Caz: Sam is now 7. He just turned 7. What he wants from the world is now very different to what he was when he was 2. And now that the goals have actually changed quite a lot, they're probably umbrella goals now. The goal, for example, might be to increase Sam’s social skills. But there’s lots of ways that we can do that in order to meet that goal. One of the things that Sam loves to do is to be in the community. He really enjoys being out with other people. But Sam has no sense of danger. He has zero impulse control. It’s a barrier for him to be in the community without one-on-one supervision.
So in order to try and address that and have him in the community, which is – he has every right to have – we’ve put in some kind of social skills and road skills in order to try and keep him safe. One of the things that we’ve been doing with Sam is taking him to the supermarket. So, in the lead up to going to the supermarket, he has a visual about what he’s going to the supermarket to buy. He carries a basket. We find the object and compare it to the visual. We put it in his basket, he scans the item, he pays for the item, and then we go home and we have the item.
And the more we do that, the more Sam learns what different things are in the community and how he can interact with them to meet his own needs. And the only way for Sam to learn that stuff is repetition.
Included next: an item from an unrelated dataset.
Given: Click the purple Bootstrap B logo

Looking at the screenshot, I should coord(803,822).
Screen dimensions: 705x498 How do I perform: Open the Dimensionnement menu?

Dee: Max’s goals have absolutely changed over time. As he grows, they need to grow with him. We are now focusing perhaps more on physical goals. Max can’t move from one end of our local Westfield to the other by himself because he gets overwhelmed. So his goals at the moment are around actually leaving the house. They're also around actually giving him the physical strength to move under his own propulsion.
Nicole Telfer: Therapy itself is not the goal. It’s part of a strategy that might be used to work towards a bigger goal. So, speech therapy, for example. Speech therapy isn’t the goal. Speech therapy might be a tool that’s used to work towards a bigger goal, which might be communicating more effectively at home.
Caz: Just for an example, so I want Sam to improve his communication ability. Or I want Sam to improve his comprehension. The overarching goal works better. And then you can engage the service that still is working towards that goal, but if it's so defined, it limits the services that you can use. The early intervention providers that were doing the plan interviews, they worked out that this is actually a much more appropriate way of doing it, and it actually allows for so much better service provision to the family and to the child. It’s about wording the goal as an umbrella term.
Dee: As parents today, we have these great expectations of what our children can do from a very young age. And sometimes you actually just need a professional to pull you back a little bit and go, ‘Actually, what they’re doing is completely age-appropriate in this area, but they're behind in this area. And so maybe we can give them skills to up-skill them in that area.’
People often think that disability, long-term disability is like an injury. So if you sprain your ankle and you have to go and see the physio, there’s a linear pathway to getting better. Disability and long-term disability, it's not a linear spectrum. His disability isn’t going to go away. How he engages and how his disability means he engages with the world is going to change, just like it does for any other human, as he changes and as he evolves.